Thank you for your interest in contributing to Common Search!

Use these links to get started:

As a reminder, all contributors are expected to follow the Contributor Covenant.

Understand the project

Our backend has an early documentation.

Other docs about our general technical architecture are available too.

Bug Reports

While testing our current UI Demo you should be able to find a few bugs (it's young!). Reporting them is a great first step to contributing!

First, locate the right repository for your issue:

  • cosr-front for frontend issues (layout, search behaviour, browser issues, ...)
  • cosr-results for issues related to the results themselves (relevance, title/description formatting, ...)

You can create issues in cosr-back if you are pretty sure their root cause is in this repository. When in doubt, create the issue in cosr-results.

Before reporting the bug, make sure there isn't already an issue opened for that bug by looking at the open issues. When in doubt, create the issue anyway and a maintainer will help.

A great bug report should be precise, informative and courteous. Including direct links or screenshots of the issue is a big plus.

Contributing to issues

All our issues are tagged by difficulty, language and status. The label help wanted indicates that you are welcome to start investigating the issue immediately!

If you are not sure yet on how to fix an issue, don't worry! Just post a comment in the issue saying that you are interested and a maintainer will help you. We really want to make it as easy as we can for newcomers and you will be welcomed with open arms.

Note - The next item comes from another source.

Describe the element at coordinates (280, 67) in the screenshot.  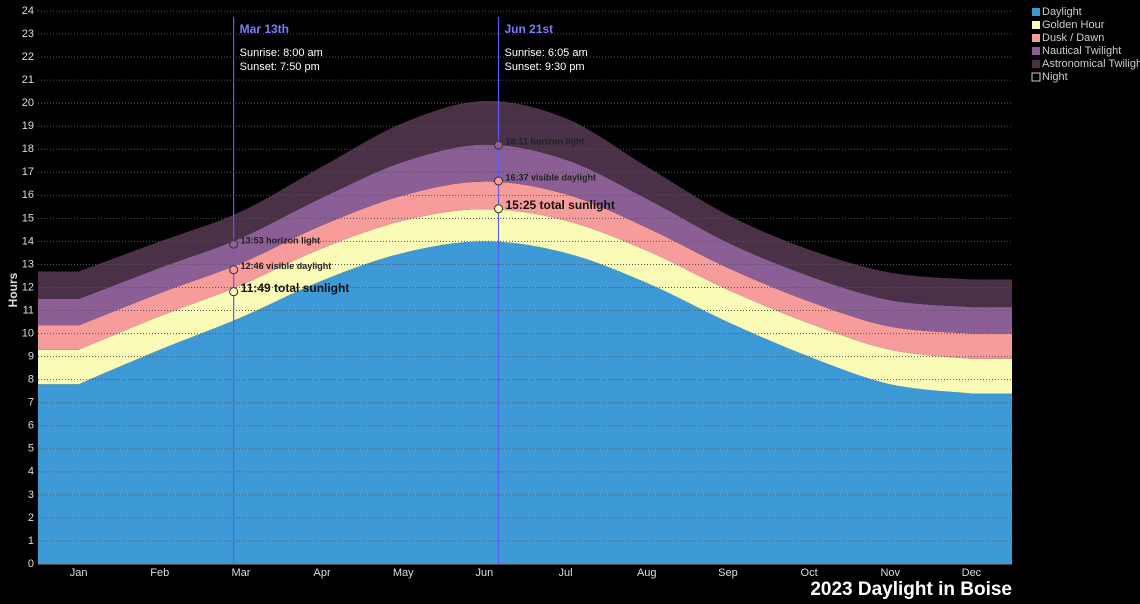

We also add a needs discussion label to issues for which we are not yet sure of the right solution. We would love having your opinion on them!

Local install

You should look at our README.md to learn how to setup this repository on you local machine. Spoiler: it's easy!

Pull Requests

When contributing code, you will open a pull request so that the maintainers can check that everything looks good before merging your code. GitHub has a good documentation on how pull requests work.

Before pushing your changes, you should try to run the tests locally with make test. Travis-CI will also automatically run them every time you push.

It's okay however to push failing tests in your branch if you need help from a maintainer!

Helpful links

Here are some more places to look for information:

  • How to contribute: General info for developers, designers, testers, ...
  • cosr-participation: Our repository dedicated to helping people get involved. You can create an issue there to give us feedback on your contribution experience!

Thanks again for joining the adventure!